>> begin PASSAGE TO READ
The 43-year-old rss pracharak and Kannadiga scholar has been spearheading a grassroots "speak Sanskrit" movement under the aegis of Sanskrit Bharati, an outfit committed to the revival of the ancient language. Shastry has devised a method that enables one to speak the language without worrying too much about its intimidating grammar. He claims that since 1981 his approach has helped over 25 lakh people to become conversant with Sanskrit. He talks about two experiments, in two Karnataka villages, Mattur and Hosahalli. "If the Jews could revive Hebrew and make it Israel's official language, why can't we do the same for Sanskrit?" he argues.

Shastry is not the lone one to adopt the mantle of a crusading apostle for Sanskrit. Pandit Sadanand Dikshit, a scholar from the Kendriya Sanskrit Vidyapeeth, Tirupati, runs a similar campaign called the Lok Bhasha Prachar Samiti in Puri, Orissa.

Prima facie their efforts are noble—some would say naive, given that Sanskrit in its classical sense existed only as an exclusive preserve of the learned, never as an item of mass currency. But it's in the note of alacrity and urgency with which such efforts are being espoused and patronised, with eyes firmly set on its attendant emotive baggage, that is cause for worry.

There's an inbuilt subtlety here, for political projects often come encased in declarations of good intent. To illustrate, look no further than Union hrd minister Murli Manohar Joshi. "Sanskrit and the study of its literature would be a great help in bringing about a renaissance of values in our modern strife-ridden society," says Sanskrit's chief patron in government.

The symbolic value Sanskrit is laden with—a hoary language associated with a mythic and pristine 'golden age' and its scriptural basis—is ideal fodder for the bjp's dream project of shaping a 'Hindu rashtra'. The intimate relationship between power and knowledge has never been more fully revealed than here.

To be sure, granting that Sanskrit is part of India's classical inheritance, a yawning gap exists in genuine scholarship. Affirms George Cardona, professor of Indian grammatical theory at the University of Pennsylvania: "It's a magical language. It should be a joy to study it." But given the contentious fashion in which the bjp professes to fill the void—tied in neatly with its revivalist zeal—it's probably time to start separating the wheat of knowledge from the chaff of ideological motivation. Says Ranganatha Mishra, former Supreme Court chief justice and Central Sanskrit Board chairman: "Sanskrit today is enjoying an attention it long deserved, but unfortunately the scholars of the language are being clubbed together with those who are exploiting it for political gains. It is, I'm afraid, a wedge that cuts both ways."
>> end PASSAGE TO READ
* **PROBLEM 1**: Name every person mentioned in the Sanskrit article.
* **PROBLEM 2**: Copy out the stretch of the Sanskrit article from "Shastry is not" through "cause for worry.", substituting "drive" for "campaign".
>> begin DATA EXCERPT
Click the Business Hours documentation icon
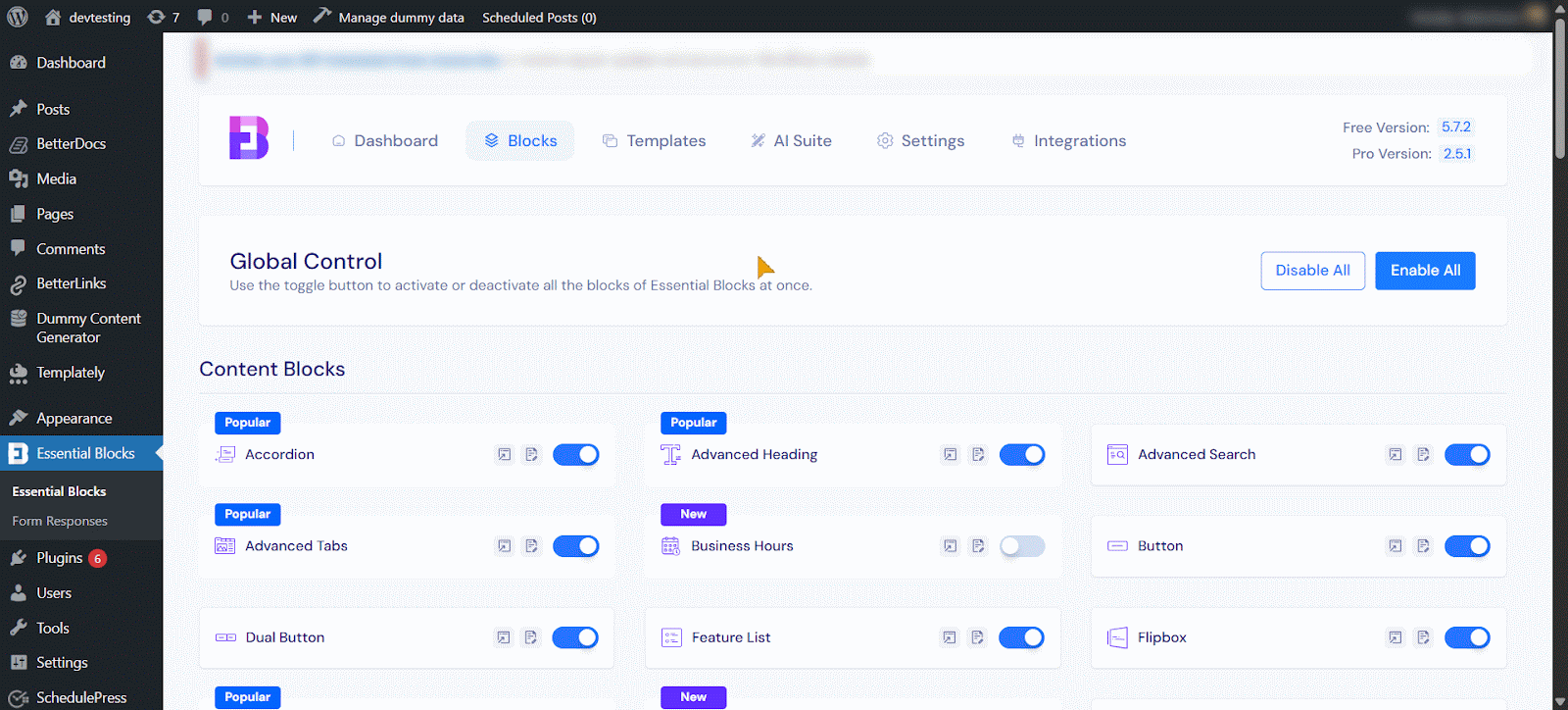This screenshot has height=710, width=1568. click(x=978, y=546)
>> end DATA EXCERPT
* **TASK SOLUTION 1**: Shastry, Pandit Sadanand Dikshit, Murli Manohar Joshi, George Cardona, Ranganatha Mishra

* **TASK SOLUTION 2**:
Shastry is not the lone one to adopt the mantle of a crusading apostle for Sanskrit. Pandit Sadanand Dikshit, a scholar from the Kendriya Sanskrit Vidyapeeth, Tirupati, runs a similar drive called the Lok Bhasha Prachar Samiti in Puri, Orissa.

Prima facie their efforts are noble—some would say naive, given that Sanskrit in its classical sense existed only as an exclusive preserve of the learned, never as an item of mass currency. But it's in the note of alacrity and urgency with which such efforts are being espoused and patronised, with eyes firmly set on its attendant emotive baggage, that is cause for worry.